Also "a juvenile after puberty" would be bad because sometimes, although not often, people younger than 12 have already begun or are even well into puberty. If we defined adolescent as "juvenile after puberty" some 8 year olds would be included. We don't want to be calling 8 year olds adolescents just because they are already in or past puberty, the definition of adolescent also includes mental maturity, not only sexual maturity, and people don't have adult minds that until 12 years at earliest. Leucostictes (talk) 23:30, 25 August 2017 (UTC)
Please allow me to be a bit more blunt. You are simply wrong in your age limits. Adolescence is consistently described across the literature as the developmental period between the onset of puberty and adulthood. RFV is a place to provide citations of use, not a place to request arbitrary proscriptions on use. Here are a couple of quite useful citations which show world interpretations of the term:
  • WHO | Adolescent Health: Adolescents – young people between the ages of 10 and 19 years – are often thought of as a healthy group.
  • UNICEF | Adolescents and youth: Young adolescents (aged 10-14) are often invisible in discourse and data, falling between policies and programmes focused on “children” and on “youth.”
  • Defining Adolescence (pdf) Journal of Adolescent Health, Volume 7|Issue 2 Article 2 2015 This critical developmental period is conventionally understood as the years between the onset of puberty and the establishment of social independence (Steinberg, 2014).

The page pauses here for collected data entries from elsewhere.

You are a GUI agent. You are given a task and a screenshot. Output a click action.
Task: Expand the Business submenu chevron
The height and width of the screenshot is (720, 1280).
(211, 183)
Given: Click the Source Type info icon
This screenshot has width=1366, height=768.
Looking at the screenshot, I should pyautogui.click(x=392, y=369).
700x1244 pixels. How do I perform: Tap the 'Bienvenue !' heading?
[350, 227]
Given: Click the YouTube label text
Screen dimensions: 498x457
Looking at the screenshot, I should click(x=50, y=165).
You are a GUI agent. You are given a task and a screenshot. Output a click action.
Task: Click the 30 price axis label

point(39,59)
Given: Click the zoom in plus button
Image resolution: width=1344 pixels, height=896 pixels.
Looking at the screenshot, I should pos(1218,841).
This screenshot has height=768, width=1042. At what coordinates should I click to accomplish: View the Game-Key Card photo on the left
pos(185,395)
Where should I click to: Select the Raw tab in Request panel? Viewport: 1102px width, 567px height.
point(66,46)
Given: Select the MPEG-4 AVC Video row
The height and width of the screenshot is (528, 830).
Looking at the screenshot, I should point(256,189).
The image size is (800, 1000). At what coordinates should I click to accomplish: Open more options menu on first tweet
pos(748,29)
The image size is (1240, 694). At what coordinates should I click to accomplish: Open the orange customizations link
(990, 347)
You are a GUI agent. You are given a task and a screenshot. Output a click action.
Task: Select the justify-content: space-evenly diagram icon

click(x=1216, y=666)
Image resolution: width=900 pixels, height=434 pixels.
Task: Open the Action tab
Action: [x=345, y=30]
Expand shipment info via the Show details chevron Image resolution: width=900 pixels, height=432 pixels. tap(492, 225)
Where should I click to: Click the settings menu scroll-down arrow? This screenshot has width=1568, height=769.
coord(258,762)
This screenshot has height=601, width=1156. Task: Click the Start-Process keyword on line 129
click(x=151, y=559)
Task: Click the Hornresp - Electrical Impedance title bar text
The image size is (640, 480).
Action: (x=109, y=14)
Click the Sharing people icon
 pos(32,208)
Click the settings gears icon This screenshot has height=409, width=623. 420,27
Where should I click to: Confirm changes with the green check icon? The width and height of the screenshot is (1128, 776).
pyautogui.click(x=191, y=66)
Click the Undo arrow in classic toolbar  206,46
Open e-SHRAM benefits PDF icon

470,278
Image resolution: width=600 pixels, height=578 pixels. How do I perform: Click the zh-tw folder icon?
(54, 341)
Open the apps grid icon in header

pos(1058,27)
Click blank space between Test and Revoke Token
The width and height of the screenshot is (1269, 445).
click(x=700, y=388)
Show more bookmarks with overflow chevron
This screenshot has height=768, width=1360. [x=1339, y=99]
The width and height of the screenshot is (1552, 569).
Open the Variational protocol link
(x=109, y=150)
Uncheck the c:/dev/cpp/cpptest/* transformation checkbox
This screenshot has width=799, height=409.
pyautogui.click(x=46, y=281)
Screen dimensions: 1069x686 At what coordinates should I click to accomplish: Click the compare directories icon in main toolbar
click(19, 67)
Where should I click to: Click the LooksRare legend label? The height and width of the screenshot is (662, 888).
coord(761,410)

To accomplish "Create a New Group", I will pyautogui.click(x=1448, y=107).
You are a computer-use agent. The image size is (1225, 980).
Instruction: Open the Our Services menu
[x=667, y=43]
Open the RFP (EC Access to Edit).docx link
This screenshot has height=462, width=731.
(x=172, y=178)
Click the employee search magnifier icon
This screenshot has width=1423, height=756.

The most commonly used chronologic definition of adolescence includes the ages of 10-18, but may incorporate a span of 9 to 26 years depending on the source (APA, 2002).
- Amgine/ t·e 01:21, 26 August 2017 (UTC)
Then we should take the word "teenager" out of the entry or change it to "a child or teenager", because a ten year old is not a teenager. Leucostictes (talk) 03:15, 26 August 2017 (UTC)
"Etymology: Old English *-tíene, -týne, -téne, Middle English -tēne = Old Frisian -téna, -tíne, Old Saxon -tein (-tian), Low German -tein, Dutch -tien, Old High German -zehan (-zeheni), German -zehn." OED.
In other words - ten. No, I am *just*fine* with using teen-aged, it is perfectly appropriate. Is there anything else you would like be shown wrong about? - Amgine/ t·e 03:37, 26 August 2017 (UTC)
11-12 year olds are not usually viewed as teenagers. Teen does not mean 10-19 year olds. We can change it to "children or teenagers". Leucostictes (talk) 03:48, 26 August 2017 (UTC)
Wiktionary says teenager means "A person between 13 and 19 years of age". And words aren't used based on their etymology. Leucostictes (talk) 03:50, 26 August 2017 (UTC)
  • Most dictionaries are smart, not mentioning specific age ranges. They dwell on the notion of one undergoing the process of adolescence, becoming an adult. One dictionary I looked at specifically mentioned the range 10-19, another the range 13-19. I assume that they had some facts to support their definitions. My edition of the APA Dictionary seems to define adolescence as 10-19, specifically including puberty ("10-12"), but also specifically referring to the existence of ranges that include 9 and 26 years of age. How about something like:
  1. One in the process of becoming an adult, which process may begin or end at any of various ages for a given individual.
    1. (often) A youth aged 10 to 19, that is, including youths in puberty (10-12 years of age).
    2. A teenager (13-19 years of age)
A somewhat vague sense-level definition should include all the possibilities, with common standard definitions as subsenses, IMO. DCDuring (talk) 02:22, 27 August 2017 (UTC)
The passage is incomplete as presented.